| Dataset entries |
════════════════

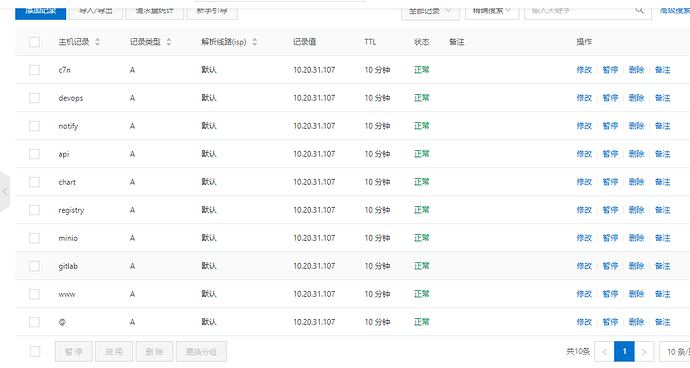Open the 全部记录 filter dropdown
Viewport: 690px width, 368px height.
point(430,11)
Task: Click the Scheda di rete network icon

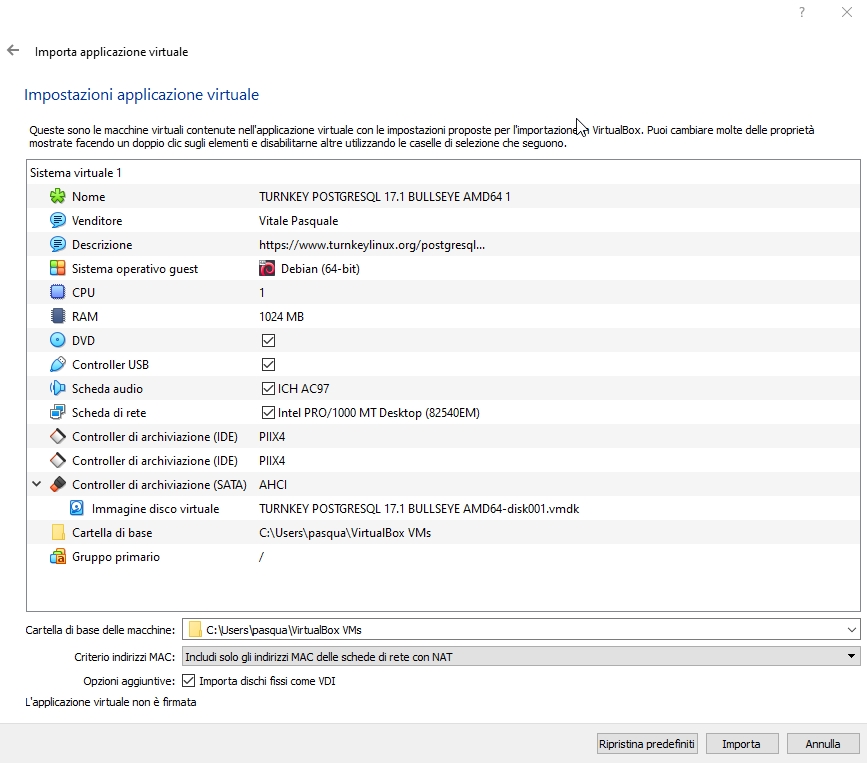Action: tap(58, 413)
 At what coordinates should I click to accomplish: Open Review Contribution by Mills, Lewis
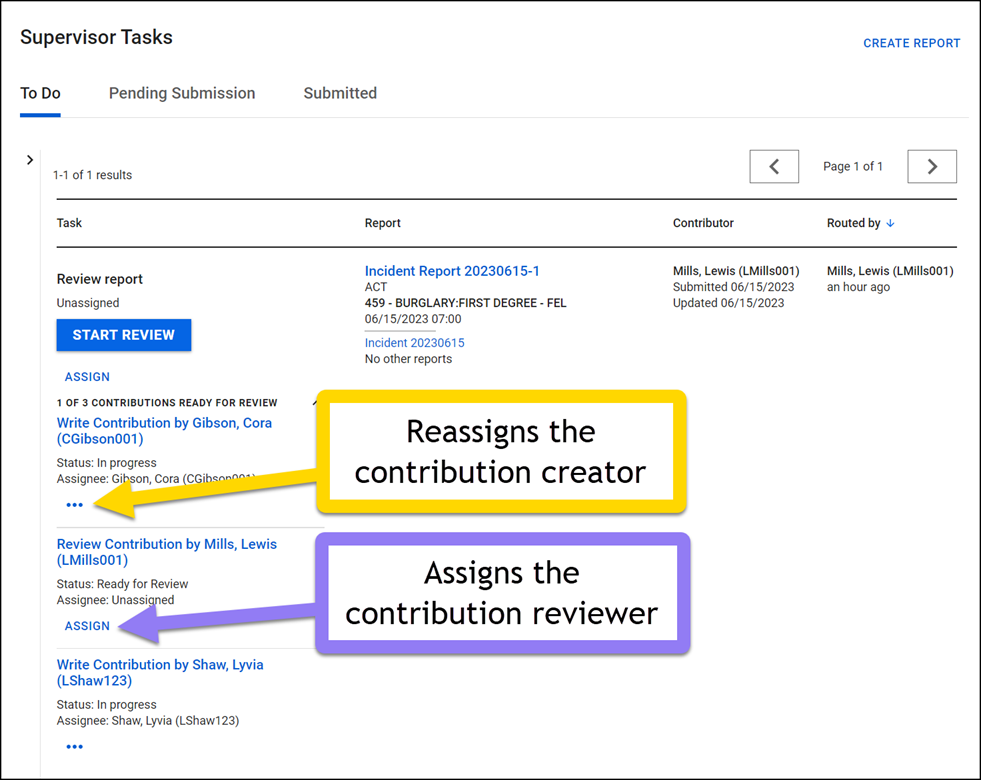166,551
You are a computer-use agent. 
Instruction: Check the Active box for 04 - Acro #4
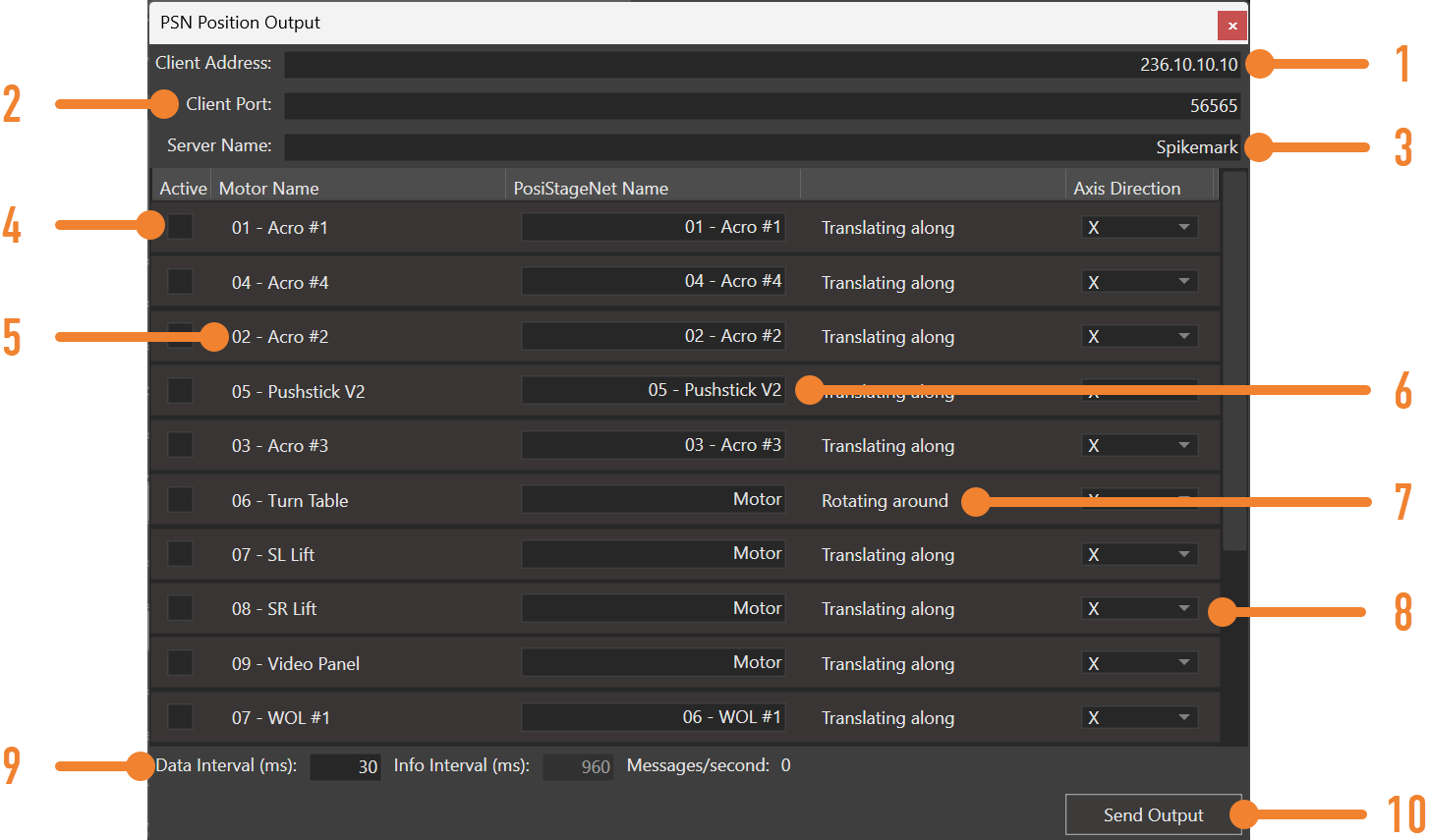tap(180, 282)
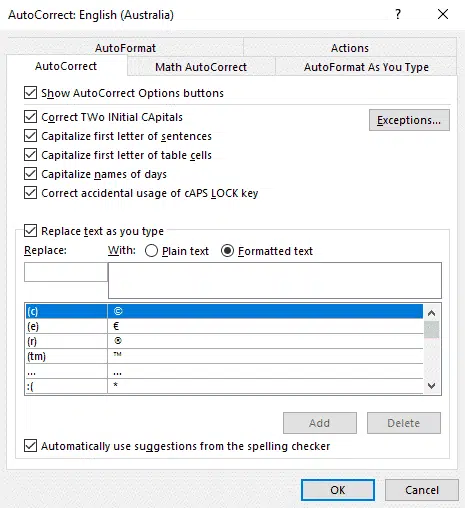Close the AutoCorrect dialog with X
Screen dimensions: 465x508
(x=443, y=14)
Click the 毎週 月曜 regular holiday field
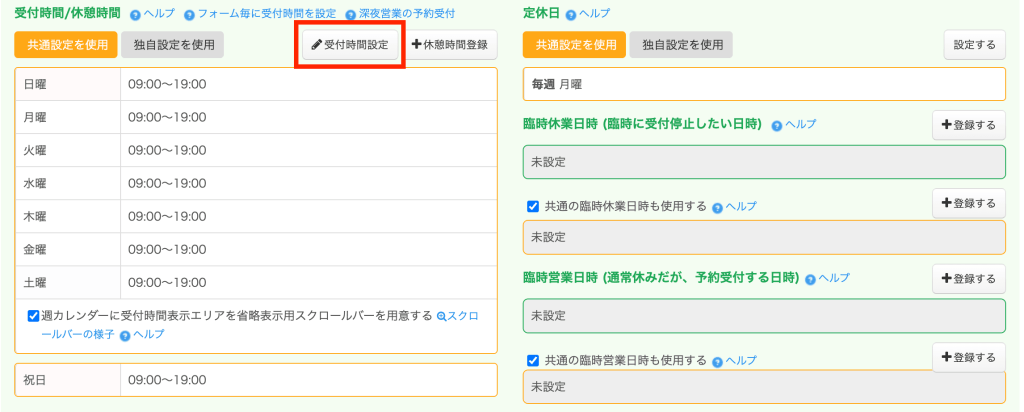Viewport: 1024px width, 412px height. pos(763,85)
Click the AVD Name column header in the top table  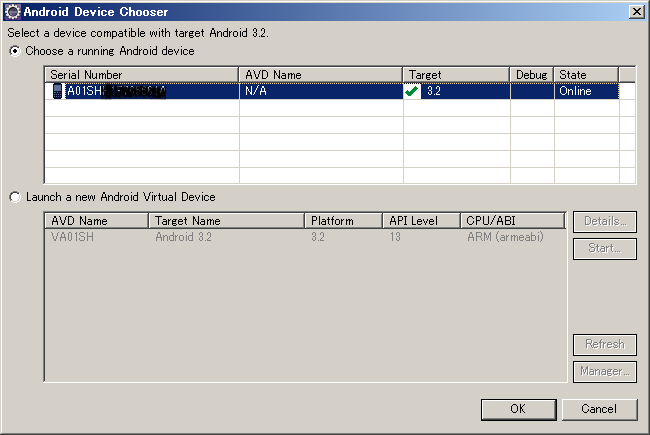point(321,75)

════════════════

Would you give again, exactly, the lines in the data above that run from the line containing "Task: Click the Scheda di rete network icon" to the line containing "You are a computer-use agent."? Include both ends and no pictures.

| Result of this task |
Task: Click the Scheda di rete network icon

Action: tap(58, 413)
 At what coordinates should I click to accomplish: Open Review Contribution by Mills, Lewis
166,551
You are a computer-use agent. 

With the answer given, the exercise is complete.